Kirchgang ist für mich keine regelmäßige Pflicht. Mich zieht es dann in ein Gotteshaus, wenn ich Ruhe finden will. Vom Alltag und seinen Problemen, oder wenn ich ganz einfach einmal wieder über die Schönheiten der
Kirchen in Mecklenburg-Vorpommern staunen möchte. Zu einem besonderen Erlebnis wurde mir kürzlich eine Predigt von Kirchenrat Martin Scriba in der Kirche von Picher im Landkreis Ludwigslust. Beeindruckend mit welcher Leichtigkeit und welchem Tiefgang, ja sogar mit welchem modernem, aktuellen Inhalt der als Regierungsbeauftragter der Evangelischen Landeskirche wirkende Scriba seine Predigt gestaltete und das Thema "Taufe" in den Mittelpunkt stellte.

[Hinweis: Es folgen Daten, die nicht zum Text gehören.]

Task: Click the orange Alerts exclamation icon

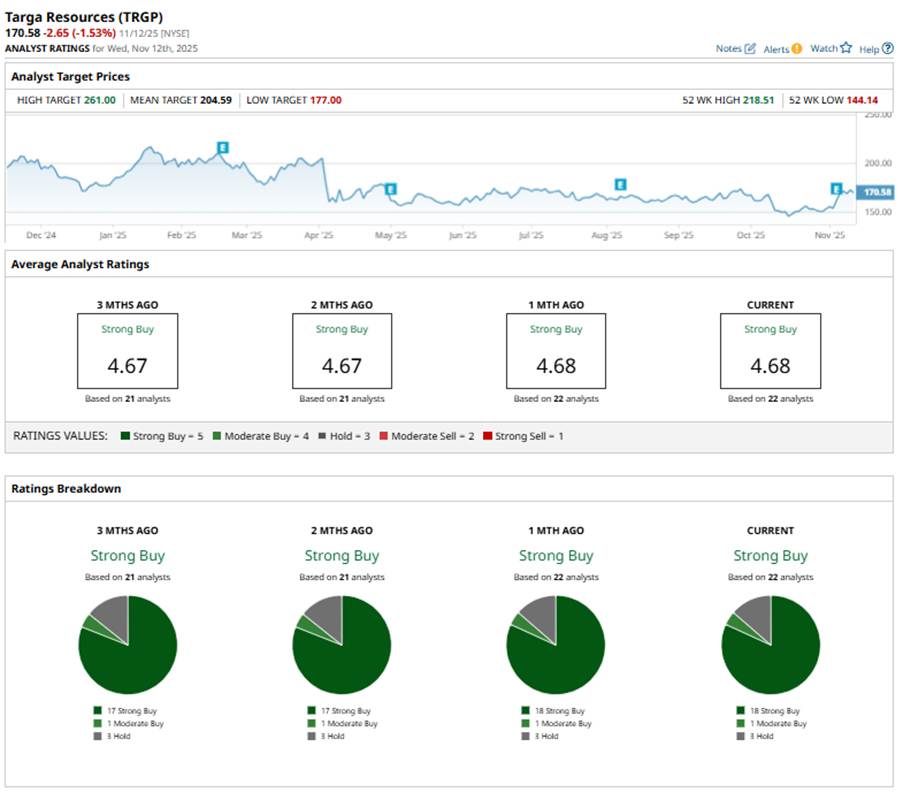Action: pyautogui.click(x=797, y=48)
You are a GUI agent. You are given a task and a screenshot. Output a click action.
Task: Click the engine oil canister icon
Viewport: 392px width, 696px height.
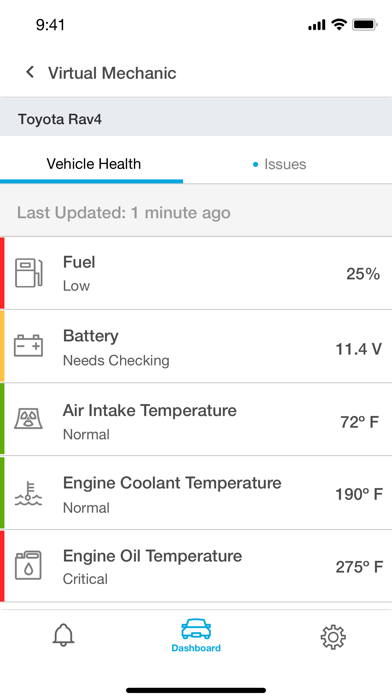(28, 566)
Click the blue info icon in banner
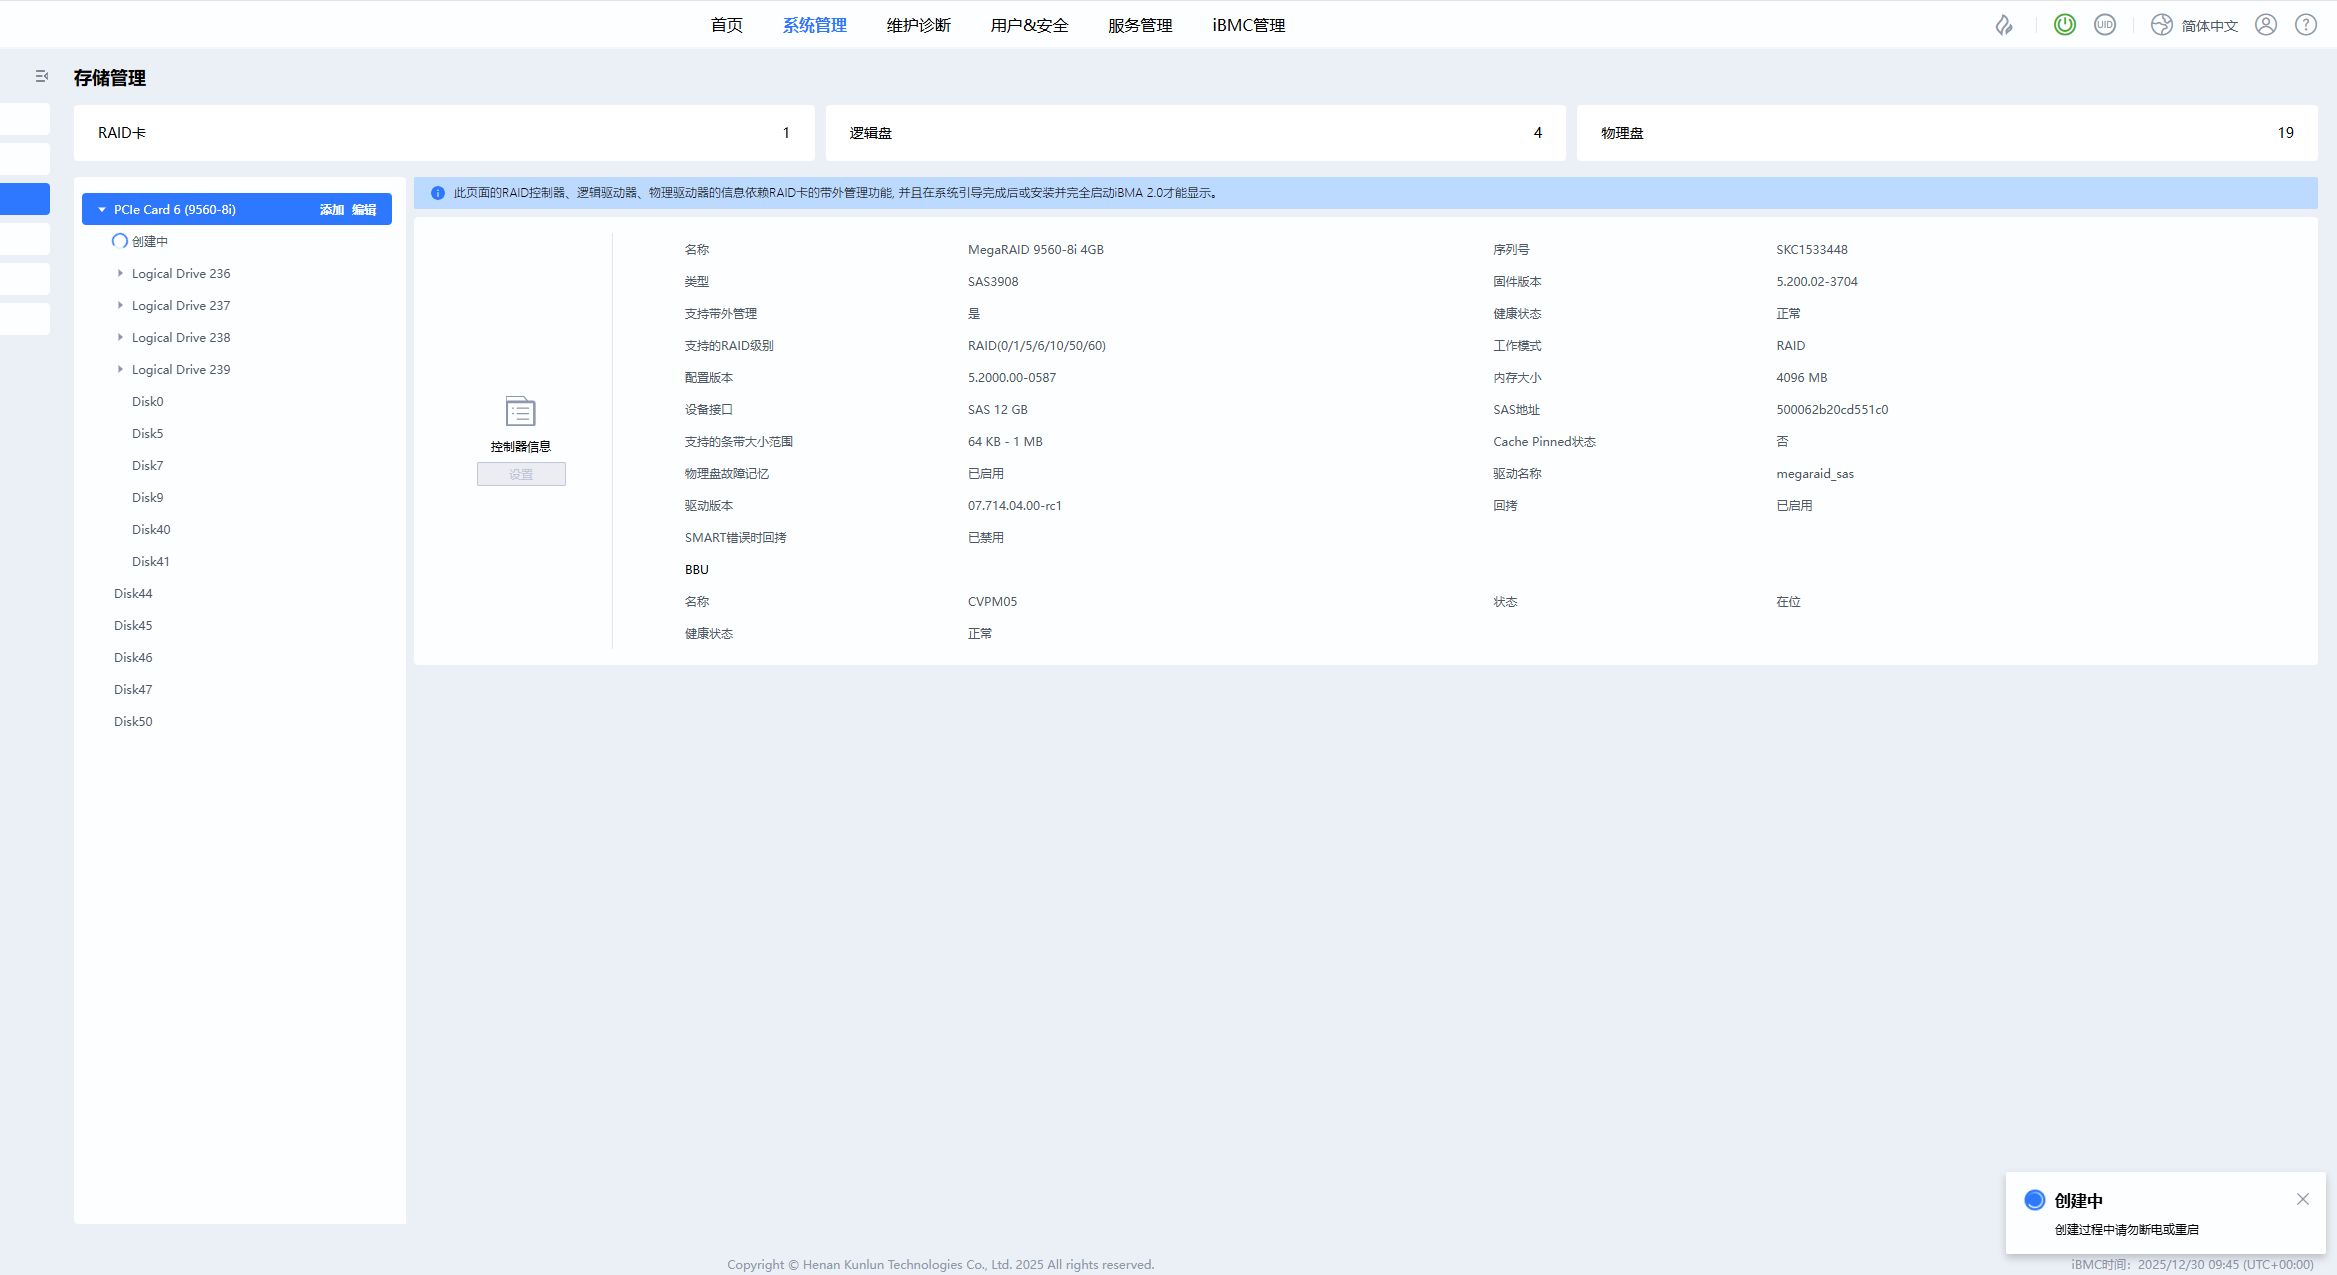This screenshot has height=1275, width=2337. coord(437,193)
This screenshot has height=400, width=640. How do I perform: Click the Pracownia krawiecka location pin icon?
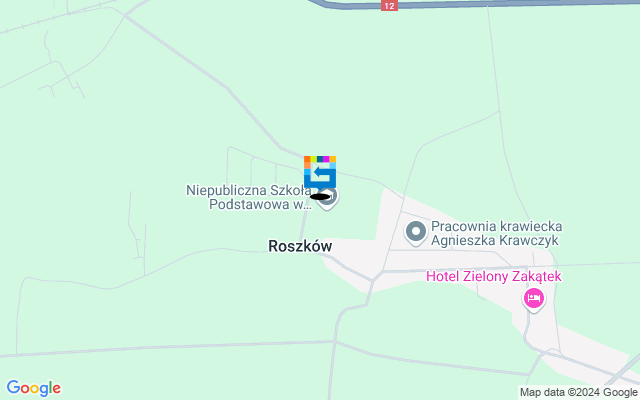(416, 233)

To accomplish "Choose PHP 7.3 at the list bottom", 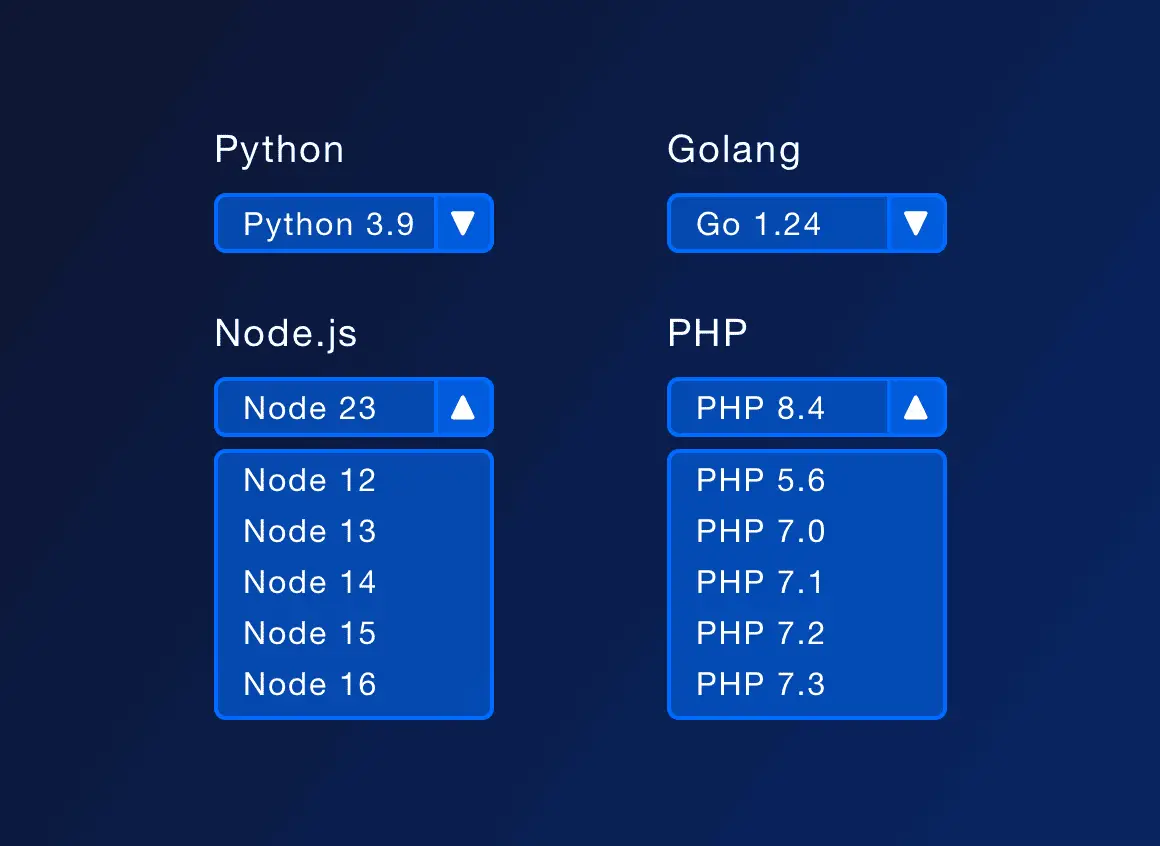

Mehr noch, mangels eines Organisten begleitete er die Lieder der Andacht auf der Gitarre und hatte diese wohl bedacht ausgewählt, so dass auch musikalisch der sommerliche Morgen eine ganz besondere Note erhielt. Da musste man nicht gläubig sein, um solche Lieder wie "Danke, für diesen guten Morgen..." ehrlichen Herzens mit zu singen und seinen eigenen Gedanken und Empfindungen nachzugehen.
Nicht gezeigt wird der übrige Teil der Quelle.